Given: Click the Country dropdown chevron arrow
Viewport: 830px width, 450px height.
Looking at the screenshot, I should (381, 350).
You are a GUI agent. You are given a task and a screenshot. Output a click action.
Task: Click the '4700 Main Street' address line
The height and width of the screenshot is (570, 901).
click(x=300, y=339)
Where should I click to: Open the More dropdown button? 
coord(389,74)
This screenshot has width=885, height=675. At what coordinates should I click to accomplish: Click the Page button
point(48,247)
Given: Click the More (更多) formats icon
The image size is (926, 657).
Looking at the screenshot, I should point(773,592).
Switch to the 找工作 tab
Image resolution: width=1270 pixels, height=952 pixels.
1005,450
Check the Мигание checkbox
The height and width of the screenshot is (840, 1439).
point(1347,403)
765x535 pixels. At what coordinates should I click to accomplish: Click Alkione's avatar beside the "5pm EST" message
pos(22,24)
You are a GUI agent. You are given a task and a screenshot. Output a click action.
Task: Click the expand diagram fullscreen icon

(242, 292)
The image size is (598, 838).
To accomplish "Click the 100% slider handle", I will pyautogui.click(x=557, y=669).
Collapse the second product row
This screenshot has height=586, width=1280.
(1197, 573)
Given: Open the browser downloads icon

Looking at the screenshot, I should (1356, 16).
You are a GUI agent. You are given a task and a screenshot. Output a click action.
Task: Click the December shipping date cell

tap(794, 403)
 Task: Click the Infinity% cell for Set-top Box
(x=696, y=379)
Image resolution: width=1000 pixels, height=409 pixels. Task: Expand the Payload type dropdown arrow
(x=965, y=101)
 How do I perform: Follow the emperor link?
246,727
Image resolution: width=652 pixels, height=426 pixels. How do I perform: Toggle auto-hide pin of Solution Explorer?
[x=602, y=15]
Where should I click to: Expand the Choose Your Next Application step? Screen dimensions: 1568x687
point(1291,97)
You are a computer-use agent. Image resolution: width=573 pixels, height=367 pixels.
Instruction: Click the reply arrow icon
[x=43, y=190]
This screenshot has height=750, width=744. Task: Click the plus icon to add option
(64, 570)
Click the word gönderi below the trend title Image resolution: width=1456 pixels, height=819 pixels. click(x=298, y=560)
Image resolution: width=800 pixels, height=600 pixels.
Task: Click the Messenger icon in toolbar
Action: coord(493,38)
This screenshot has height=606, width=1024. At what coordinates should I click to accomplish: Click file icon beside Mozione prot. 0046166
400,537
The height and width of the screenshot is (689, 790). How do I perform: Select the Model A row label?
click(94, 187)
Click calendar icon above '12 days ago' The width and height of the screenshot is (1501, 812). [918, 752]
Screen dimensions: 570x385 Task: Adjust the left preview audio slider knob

ABOUT THIS TASK -
Output exactly the lines of the material above from the one containing "This screenshot has height=586, width=1280." up to and including the one containing "Click calendar icon".

TASK RESPONSE -
This screenshot has height=586, width=1280.
(1197, 573)
Given: Open the browser downloads icon

Looking at the screenshot, I should (1356, 16).
You are a GUI agent. You are given a task and a screenshot. Output a click action.
Task: Click the December shipping date cell

tap(794, 403)
 Task: Click the Infinity% cell for Set-top Box
(x=696, y=379)
Image resolution: width=1000 pixels, height=409 pixels. Task: Expand the Payload type dropdown arrow
(x=965, y=101)
 How do I perform: Follow the emperor link?
246,727
Image resolution: width=652 pixels, height=426 pixels. How do I perform: Toggle auto-hide pin of Solution Explorer?
[x=602, y=15]
Where should I click to: Expand the Choose Your Next Application step? Screen dimensions: 1568x687
point(1291,97)
You are a computer-use agent. Image resolution: width=573 pixels, height=367 pixels.
Instruction: Click the reply arrow icon
[x=43, y=190]
This screenshot has height=750, width=744. Task: Click the plus icon to add option
(64, 570)
Click the word gönderi below the trend title Image resolution: width=1456 pixels, height=819 pixels. click(x=298, y=560)
Image resolution: width=800 pixels, height=600 pixels.
Task: Click the Messenger icon in toolbar
Action: coord(493,38)
This screenshot has height=606, width=1024. At what coordinates should I click to accomplish: Click file icon beside Mozione prot. 0046166
400,537
The height and width of the screenshot is (689, 790). How do I perform: Select the Model A row label?
click(94, 187)
Click calendar icon above '12 days ago' The width and height of the screenshot is (1501, 812). [918, 752]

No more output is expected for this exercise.